Collected data

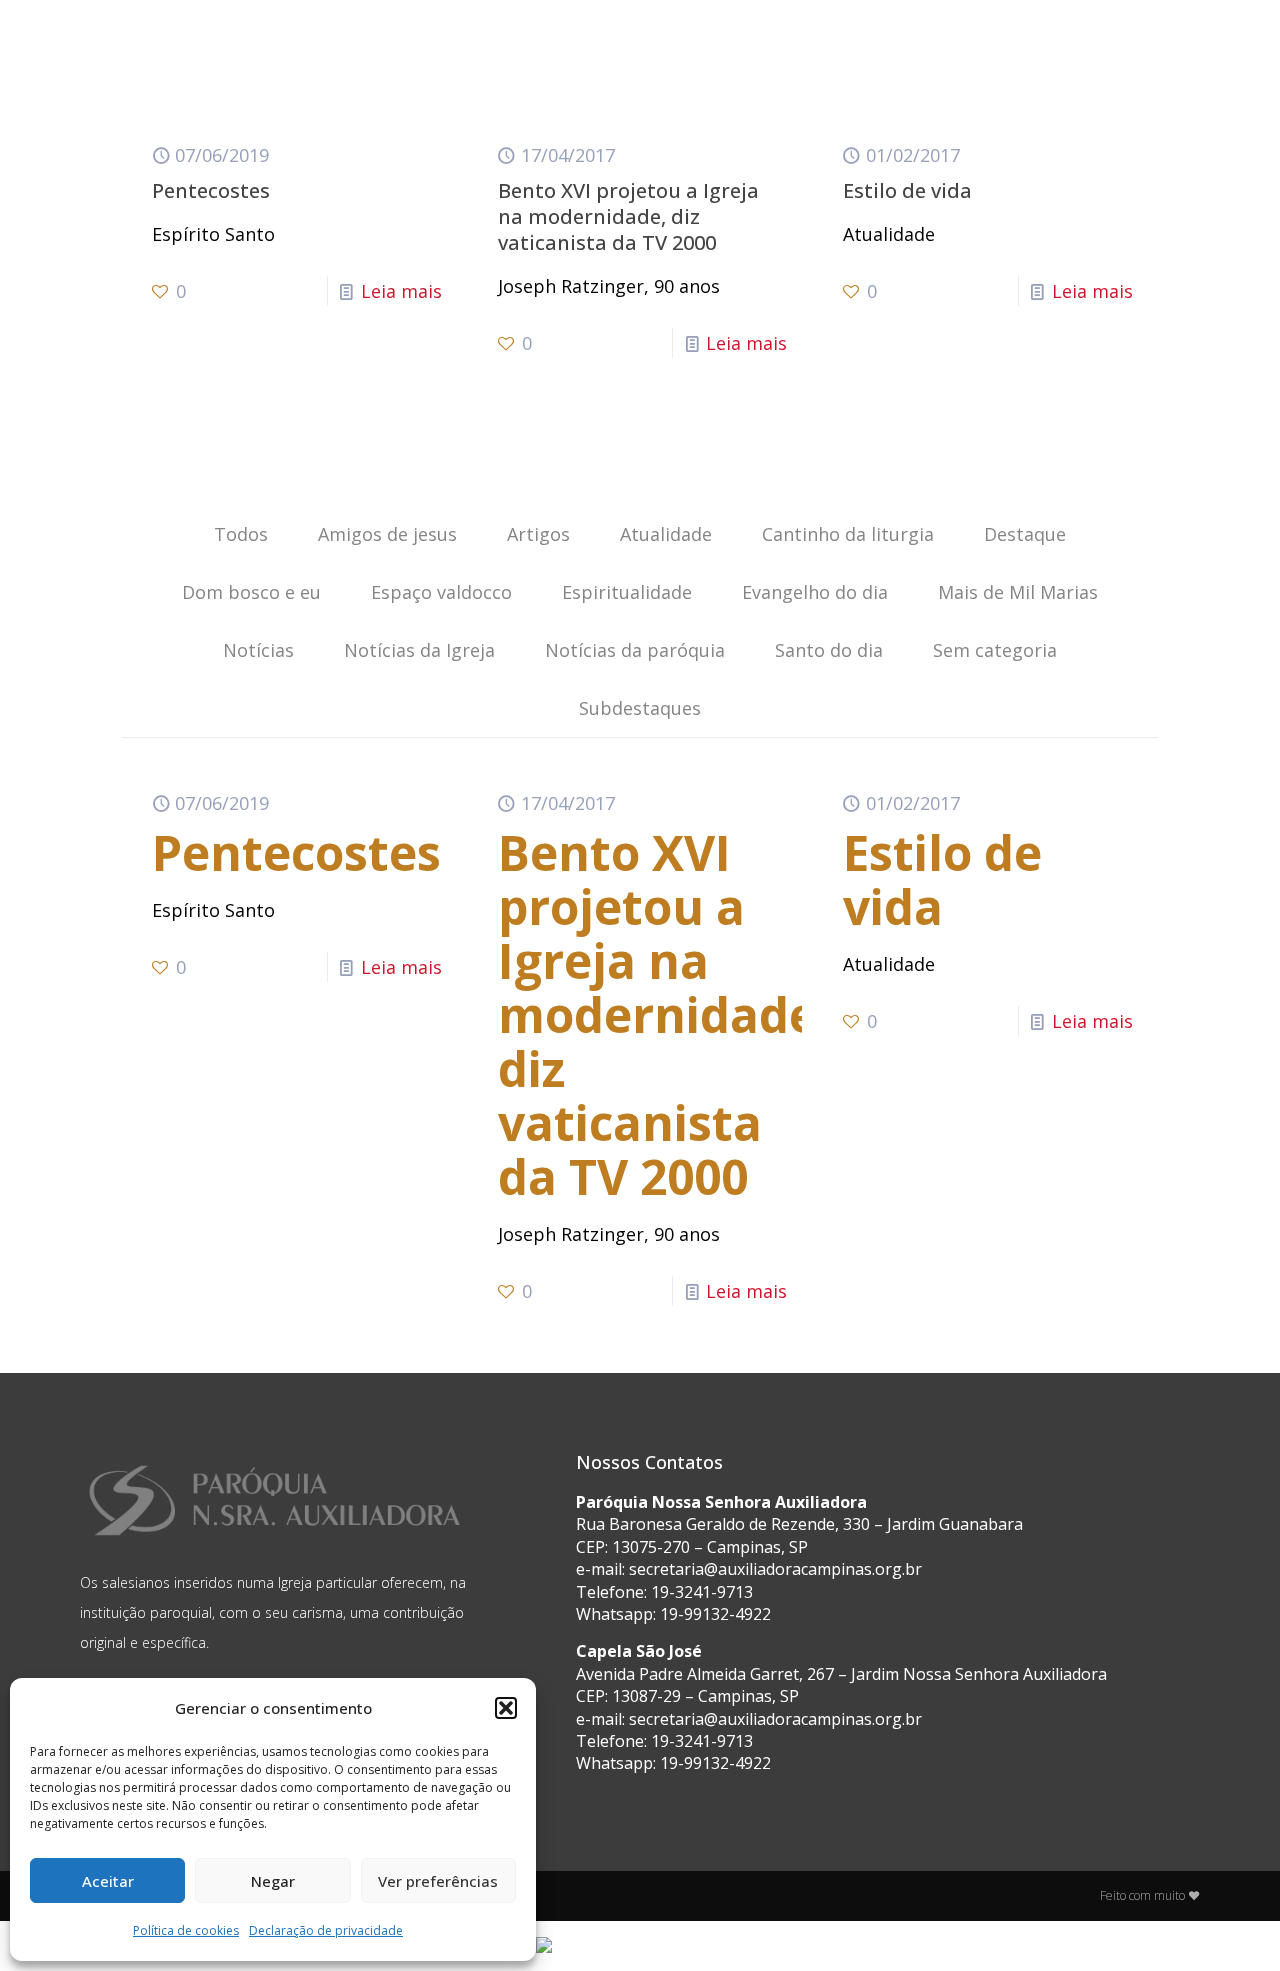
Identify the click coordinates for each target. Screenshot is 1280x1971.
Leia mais (401, 291)
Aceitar (108, 1881)
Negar (273, 1881)
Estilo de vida (907, 190)
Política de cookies (186, 1930)
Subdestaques (640, 708)
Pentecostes (211, 190)
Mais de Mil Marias (1018, 592)
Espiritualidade (627, 592)
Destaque (1025, 534)
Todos (241, 534)
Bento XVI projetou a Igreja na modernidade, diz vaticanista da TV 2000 (628, 216)
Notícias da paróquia (635, 650)
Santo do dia (829, 650)
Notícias (258, 650)
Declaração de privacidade (326, 1930)
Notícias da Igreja (419, 650)
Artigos (538, 534)
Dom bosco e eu (251, 592)
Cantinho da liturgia (848, 534)
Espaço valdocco (441, 592)
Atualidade (666, 534)
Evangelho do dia (815, 592)
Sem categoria (995, 650)
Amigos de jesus (387, 534)
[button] (506, 1708)
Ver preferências (438, 1881)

• Instructions to follow
Wherever a line in the data above holds the word "Notícias", copy that line.

• Your solution
Notícias da paróquia (635, 650)
Notícias (258, 650)
Notícias da Igreja (419, 650)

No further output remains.